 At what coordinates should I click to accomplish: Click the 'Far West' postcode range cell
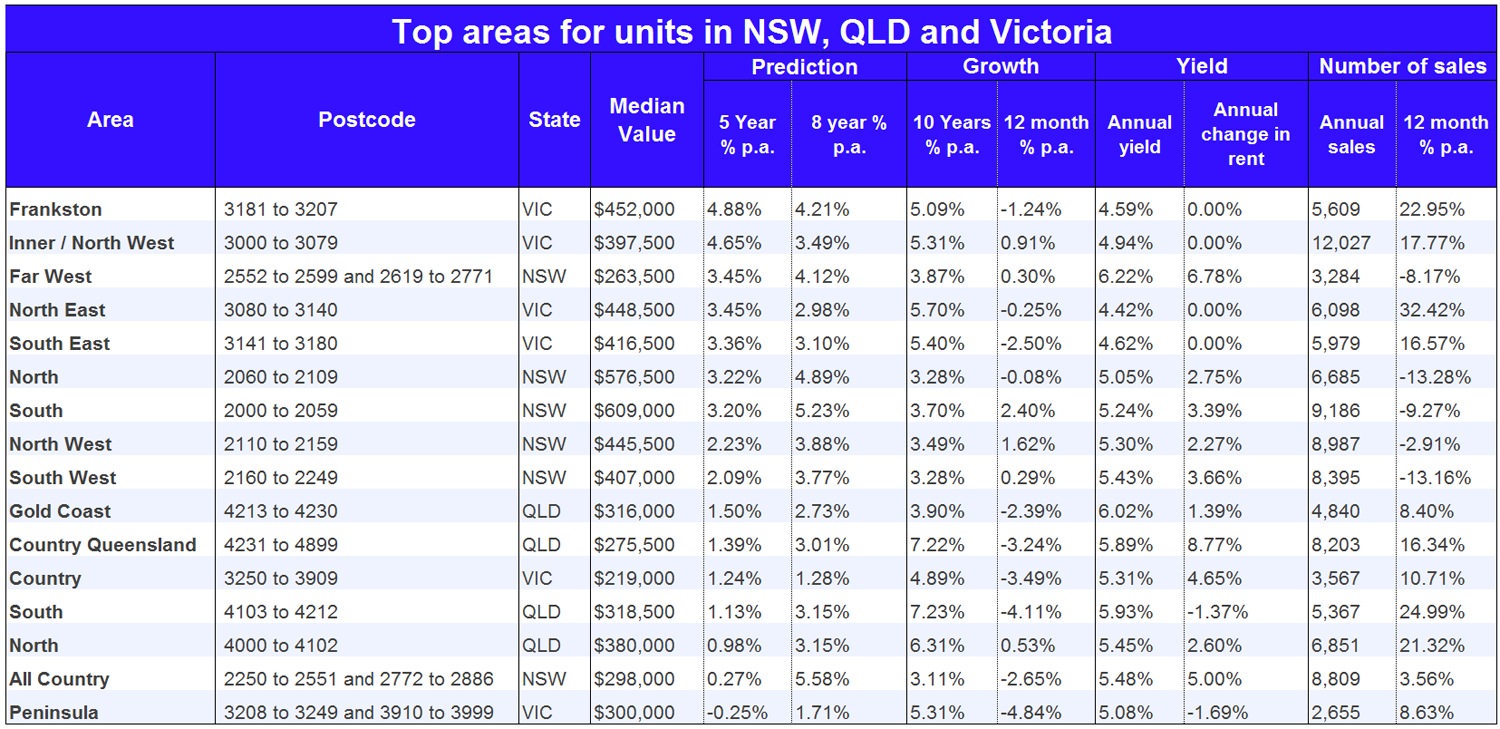(358, 277)
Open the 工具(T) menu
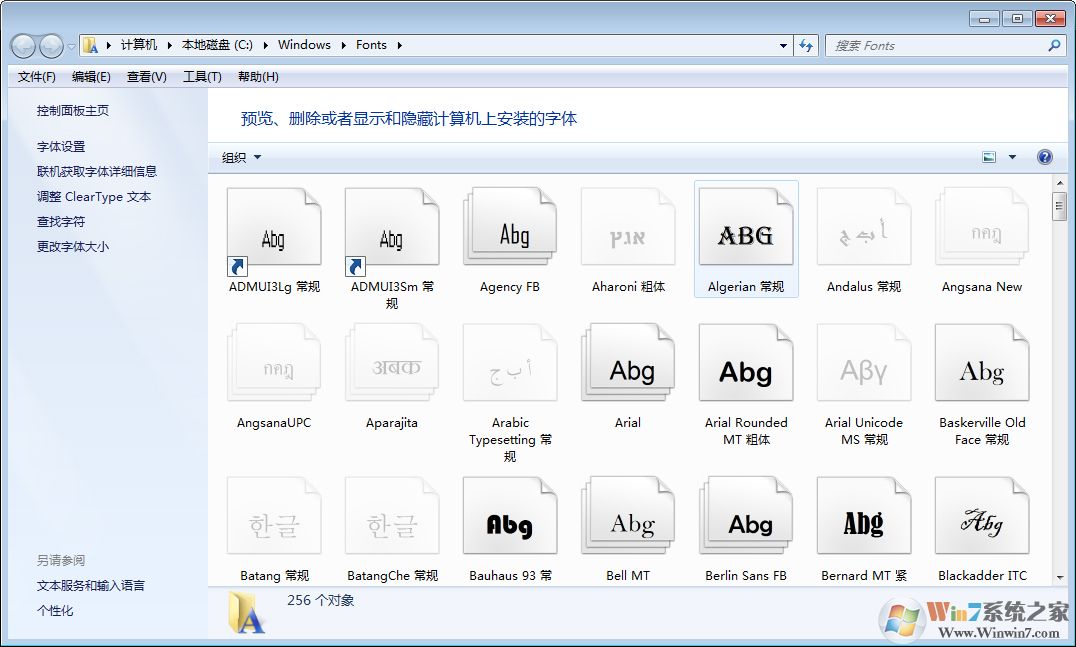The height and width of the screenshot is (647, 1076). tap(203, 76)
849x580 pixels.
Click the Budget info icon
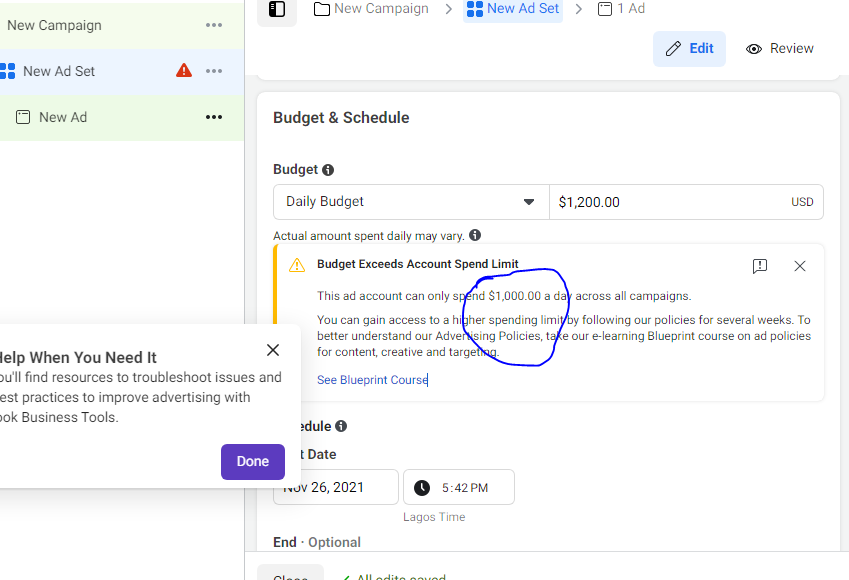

= = =

**Prompt**
A faithful, picture-free copy of the material is what this task asks for.

**Your solution**
 At what coordinates should I click to accomplish: Click the 'Far West' postcode range cell
(358, 277)
Open the 工具(T) menu
The height and width of the screenshot is (647, 1076). tap(203, 76)
849x580 pixels.
Click the Budget info icon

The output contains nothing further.